But we do understand that you did your best. Sometimes it just takes a little bit of time to set something up for someone to take them. I hope they do let someone adopt him and don't release him.


----------



## downtownbirdies (Apr 7, 2006)

*Tufts just called us - we’ll be taking the bird!!!!*

The bird is doing well, gaining weight, but so friendly they have decided NOT to release him. Tuft just called us and we will adopt!   If the bird is female, she will be our Pidge’s mate! If he’s male, we’ll need to figure something out in the long term — but we will. We can definitely care for him/foster him at the very least. (If anyone would want to adopt him from us if he is male, please PM me.)


----------



## Marina B (May 5, 2011)

That's great news! Thanks.


----------



## cwebster (Dec 11, 2010)

Am so glad to hear the bird is ok and that you are adopting him. Thank you for helping him or her and caring.


----------



## downtownbirdies (Apr 7, 2006)

We were so delighted! We had been speaking with Tufts all week and everything seemed to be indicating they would try to release, but they called this morning to say they decided he needed to be placed. They clearly had been making a very careful decision about what would be best for him as they got to know him over time. He’s a very lucky bird to have met NJP and to have had so many people care so much about him in his very young life!! 

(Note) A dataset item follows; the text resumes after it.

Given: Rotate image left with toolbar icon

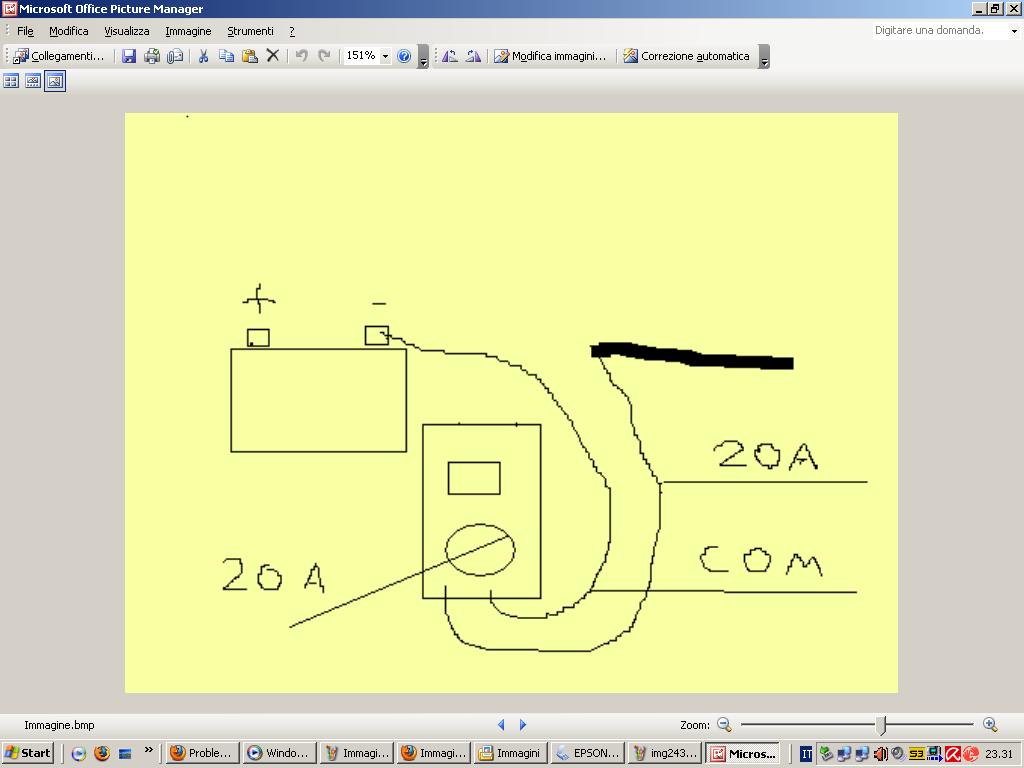Looking at the screenshot, I should (x=450, y=56).
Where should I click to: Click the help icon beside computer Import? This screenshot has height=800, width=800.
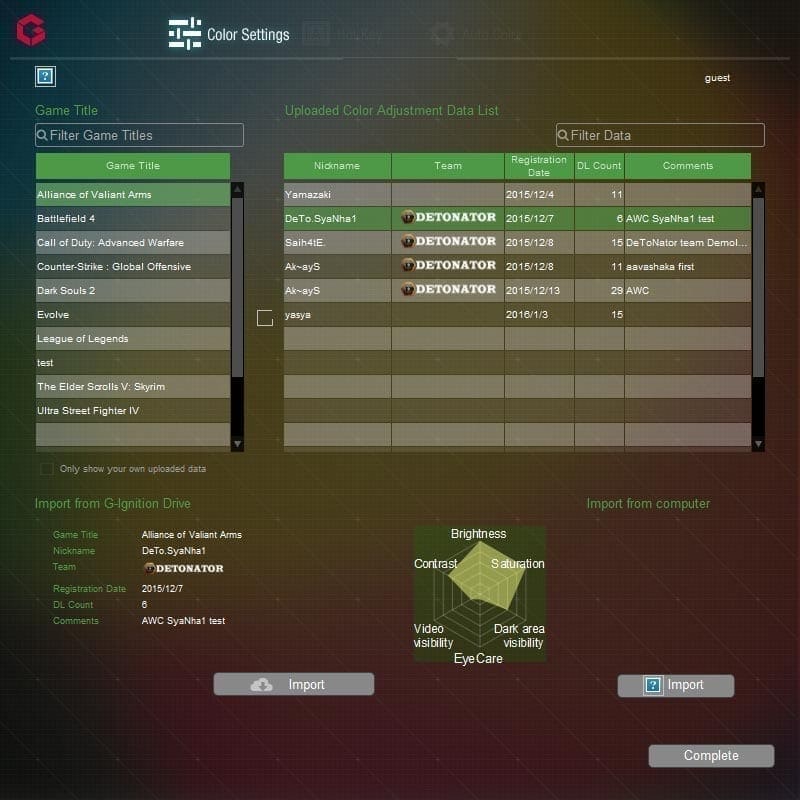653,685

NJP, we all thank you so much for saving him, working at finding a solution for him AND especially sticking by him ever since to make sure he was OK. Gosh, how few people would notice much less step up for a lost pigeon in their neighborhood! You may say “I’m not a bird person” but I know of at least one lucky bird that would beg to disagree! : ) He owes his life to you.


----------



## Livi (Sep 3, 2018)

Could you please tell me phone # or which location that you brought the pigeon in? I too find one sick pigeon and have kept possession of it for a day now I don’t think the bird will eat. Malden MA. Thank you


----------



## njp1981 (Aug 18, 2018)

I came back to check-in on the little guy...downtownbirdies I'm sorry he couldn't be adopted to you, but i'm SO happy to hear that Tufts is taking good care of him. I also appreciate your kind words. I love all animals, so I could never see one suffer. 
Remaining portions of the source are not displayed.